-- start Information provided --
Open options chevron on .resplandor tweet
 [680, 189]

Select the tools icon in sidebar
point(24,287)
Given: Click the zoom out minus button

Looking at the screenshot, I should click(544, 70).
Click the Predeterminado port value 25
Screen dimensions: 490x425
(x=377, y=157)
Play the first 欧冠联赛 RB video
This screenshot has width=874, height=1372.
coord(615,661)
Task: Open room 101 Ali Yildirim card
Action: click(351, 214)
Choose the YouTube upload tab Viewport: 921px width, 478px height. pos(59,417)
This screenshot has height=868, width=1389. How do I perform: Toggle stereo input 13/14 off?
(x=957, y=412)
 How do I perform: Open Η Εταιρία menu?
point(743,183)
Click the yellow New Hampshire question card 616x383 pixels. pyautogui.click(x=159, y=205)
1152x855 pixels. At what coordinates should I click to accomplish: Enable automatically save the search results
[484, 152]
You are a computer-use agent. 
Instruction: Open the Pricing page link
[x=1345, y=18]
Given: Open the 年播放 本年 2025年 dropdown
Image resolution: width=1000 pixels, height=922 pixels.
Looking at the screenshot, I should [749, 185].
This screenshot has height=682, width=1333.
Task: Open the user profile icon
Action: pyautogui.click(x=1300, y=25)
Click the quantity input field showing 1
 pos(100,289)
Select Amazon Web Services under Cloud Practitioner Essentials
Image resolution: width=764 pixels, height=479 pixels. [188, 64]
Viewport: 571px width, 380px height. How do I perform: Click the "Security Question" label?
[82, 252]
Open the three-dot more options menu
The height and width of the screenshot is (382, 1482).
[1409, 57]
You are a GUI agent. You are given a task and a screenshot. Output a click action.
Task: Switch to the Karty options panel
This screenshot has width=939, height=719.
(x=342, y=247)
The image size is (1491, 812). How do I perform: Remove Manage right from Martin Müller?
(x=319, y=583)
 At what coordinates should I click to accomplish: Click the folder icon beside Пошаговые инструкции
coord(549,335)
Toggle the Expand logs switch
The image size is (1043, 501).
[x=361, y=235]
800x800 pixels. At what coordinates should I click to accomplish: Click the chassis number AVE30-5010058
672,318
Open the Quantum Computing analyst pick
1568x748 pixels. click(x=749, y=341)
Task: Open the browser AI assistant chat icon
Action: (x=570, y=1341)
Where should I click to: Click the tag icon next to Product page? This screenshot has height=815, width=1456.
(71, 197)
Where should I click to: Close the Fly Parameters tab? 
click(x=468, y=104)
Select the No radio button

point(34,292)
-- end Information provided --
Aim:
Print all of the data above again, line for line, without changing anything.

Exercise response:
Open options chevron on .resplandor tweet
 [680, 189]

Select the tools icon in sidebar
point(24,287)
Given: Click the zoom out minus button

Looking at the screenshot, I should click(544, 70).
Click the Predeterminado port value 25
Screen dimensions: 490x425
(x=377, y=157)
Play the first 欧冠联赛 RB video
This screenshot has width=874, height=1372.
coord(615,661)
Task: Open room 101 Ali Yildirim card
Action: click(351, 214)
Choose the YouTube upload tab Viewport: 921px width, 478px height. pos(59,417)
This screenshot has height=868, width=1389. How do I perform: Toggle stereo input 13/14 off?
(x=957, y=412)
 How do I perform: Open Η Εταιρία menu?
point(743,183)
Click the yellow New Hampshire question card 616x383 pixels. pyautogui.click(x=159, y=205)
1152x855 pixels. At what coordinates should I click to accomplish: Enable automatically save the search results
[484, 152]
You are a computer-use agent. 
Instruction: Open the Pricing page link
[x=1345, y=18]
Given: Open the 年播放 本年 2025年 dropdown
Image resolution: width=1000 pixels, height=922 pixels.
Looking at the screenshot, I should [749, 185].
This screenshot has height=682, width=1333.
Task: Open the user profile icon
Action: pyautogui.click(x=1300, y=25)
Click the quantity input field showing 1
 pos(100,289)
Select Amazon Web Services under Cloud Practitioner Essentials
Image resolution: width=764 pixels, height=479 pixels. [188, 64]
Viewport: 571px width, 380px height. How do I perform: Click the "Security Question" label?
[82, 252]
Open the three-dot more options menu
The height and width of the screenshot is (382, 1482).
[1409, 57]
You are a GUI agent. You are given a task and a screenshot. Output a click action.
Task: Switch to the Karty options panel
This screenshot has width=939, height=719.
(x=342, y=247)
The image size is (1491, 812). How do I perform: Remove Manage right from Martin Müller?
(x=319, y=583)
 At what coordinates should I click to accomplish: Click the folder icon beside Пошаговые инструкции
coord(549,335)
Toggle the Expand logs switch
The image size is (1043, 501).
[x=361, y=235]
800x800 pixels. At what coordinates should I click to accomplish: Click the chassis number AVE30-5010058
672,318
Open the Quantum Computing analyst pick
1568x748 pixels. click(x=749, y=341)
Task: Open the browser AI assistant chat icon
Action: (x=570, y=1341)
Where should I click to: Click the tag icon next to Product page? This screenshot has height=815, width=1456.
(71, 197)
Where should I click to: Close the Fly Parameters tab? 
click(x=468, y=104)
Select the No radio button

point(34,292)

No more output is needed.